Stored dataset items
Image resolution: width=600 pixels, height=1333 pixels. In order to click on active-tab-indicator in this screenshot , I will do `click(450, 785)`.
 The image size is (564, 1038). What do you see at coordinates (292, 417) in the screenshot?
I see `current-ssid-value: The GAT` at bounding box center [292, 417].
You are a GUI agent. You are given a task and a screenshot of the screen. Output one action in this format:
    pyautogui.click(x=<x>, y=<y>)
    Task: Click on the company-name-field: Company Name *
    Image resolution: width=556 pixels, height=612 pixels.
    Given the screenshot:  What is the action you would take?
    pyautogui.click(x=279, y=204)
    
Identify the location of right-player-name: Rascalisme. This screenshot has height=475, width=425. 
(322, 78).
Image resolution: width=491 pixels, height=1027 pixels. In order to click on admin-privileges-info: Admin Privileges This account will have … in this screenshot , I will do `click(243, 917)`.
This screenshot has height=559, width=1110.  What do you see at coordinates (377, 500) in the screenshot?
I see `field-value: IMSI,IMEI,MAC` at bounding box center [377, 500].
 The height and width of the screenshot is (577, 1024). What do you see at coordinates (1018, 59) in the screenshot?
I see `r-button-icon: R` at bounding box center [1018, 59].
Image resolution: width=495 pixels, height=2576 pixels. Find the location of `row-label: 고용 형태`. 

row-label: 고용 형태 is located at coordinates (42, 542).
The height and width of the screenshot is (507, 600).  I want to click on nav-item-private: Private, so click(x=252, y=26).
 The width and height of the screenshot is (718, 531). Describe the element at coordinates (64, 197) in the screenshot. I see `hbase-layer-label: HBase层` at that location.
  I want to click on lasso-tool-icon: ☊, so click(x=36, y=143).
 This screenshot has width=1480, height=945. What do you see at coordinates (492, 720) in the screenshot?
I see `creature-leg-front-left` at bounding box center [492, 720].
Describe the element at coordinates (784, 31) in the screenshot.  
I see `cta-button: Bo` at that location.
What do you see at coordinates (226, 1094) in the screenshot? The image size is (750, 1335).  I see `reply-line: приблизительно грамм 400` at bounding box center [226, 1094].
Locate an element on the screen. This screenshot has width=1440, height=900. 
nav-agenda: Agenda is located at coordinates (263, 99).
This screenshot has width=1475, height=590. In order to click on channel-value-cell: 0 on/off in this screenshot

## EXERCISE DETAILS
Update the entries from the start through the line containing "pyautogui.click(x=279, y=204)", both ends included, by replacing "Image resolution" with "Screen size" and leaving everything else unchanged. Give back only those lines.

## YOUR SOLUTION
Screen size: width=600 pixels, height=1333 pixels. In order to click on active-tab-indicator in this screenshot , I will do `click(450, 785)`.
 The image size is (564, 1038). What do you see at coordinates (292, 417) in the screenshot?
I see `current-ssid-value: The GAT` at bounding box center [292, 417].
You are a GUI agent. You are given a task and a screenshot of the screen. Output one action in this format:
    pyautogui.click(x=<x>, y=<y>)
    Task: Click on the company-name-field: Company Name *
    Screen size: width=556 pixels, height=612 pixels.
    Given the screenshot:  What is the action you would take?
    pyautogui.click(x=279, y=204)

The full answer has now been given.